As the power of the lords increased with time through the progressive increase in the number and wealth of their vassals, and the throne was consolidated by the hereditary succession of kings and various other causes, the monarchs looked with jealousy at the excessive power of the lords, and the people began to bear the yoke of the lords with less docility. As a result, the political situation of the European monarchies changed. From then on, the kings favored the emancipation of the vassals by all possible means, which in turn contributed to the expansion and splendor of the royal prerogative. In gratitude, the monarchs granted fueros and privileges to the people, and called the most distinguished men of the common state to the general assemblies. They first appointed them as counsellors or good men, and, converting the custom into law, they allowed certain cities and towns to send deputies to make known their needs and to demand such franchises and laws as might contribute to their welfare. The vassals, taking advantage of this favor, sought to escape the jurisdiction of their lords and place themselves under the protection of the throne.

This is the origin of the charters, fueros, and constitutions of modern societies: charters, fueros, and constitutions which, whatever their differences, are reduced in substance either to concessions made by kings to the people in order to diminish the power of the nobles, or to petitions of the people, which, sometimes unheeded and sometimes granted, improved the lot of the vassals, softened slavery, and made the commonwealth an integral part of the nation, making it equal to the other two branches.
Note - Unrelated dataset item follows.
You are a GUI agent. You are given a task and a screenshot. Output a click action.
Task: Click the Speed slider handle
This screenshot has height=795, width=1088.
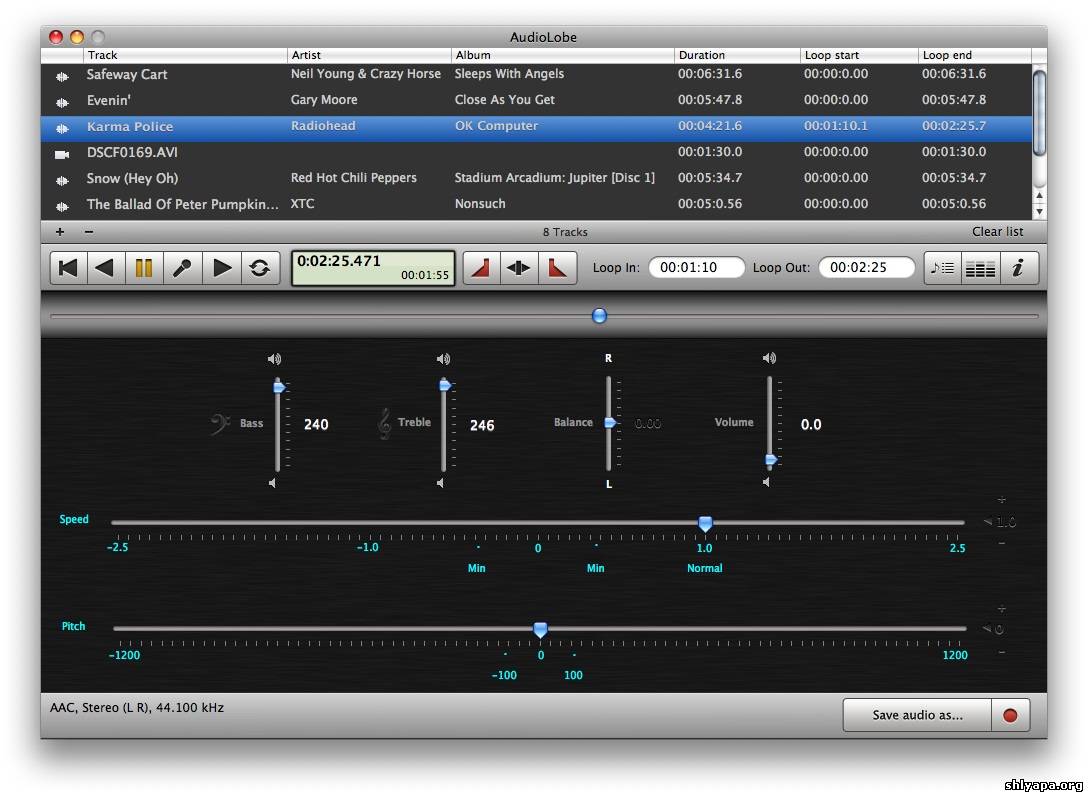pyautogui.click(x=705, y=523)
It is true that, since the sixteenth century, we have seen in some States constitutions or charters whose origin seems to favor the opinion of the philosopher-experts whom we impugn; but these charters or constitutions do not prove the principle they are intended to establish: they are the works of revolution, which, superimposing itself on every right, creates another, which must be obeyed by force.

Here, in brief, is the history of the public constitutional law of the European nations, a history which will certainly be found accurate by those who investigate the origin of the fundamental codes which have governed each of them. From this history it will be conclusively deduced that such codes have emanated either from the authority of princes, or from force, or from deception, without the people being seen to intervene in their formation.